MATERIAL PROVIDED →
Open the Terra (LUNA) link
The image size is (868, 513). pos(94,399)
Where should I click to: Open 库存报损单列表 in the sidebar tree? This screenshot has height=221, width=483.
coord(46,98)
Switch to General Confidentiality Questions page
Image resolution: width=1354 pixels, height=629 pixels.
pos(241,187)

WHAT TO DO → Copy these rows verbatim.

FULL OUTPUT →
Open the Terra (LUNA) link
The image size is (868, 513). pos(94,399)
Where should I click to: Open 库存报损单列表 in the sidebar tree? This screenshot has height=221, width=483.
coord(46,98)
Switch to General Confidentiality Questions page
Image resolution: width=1354 pixels, height=629 pixels.
pos(241,187)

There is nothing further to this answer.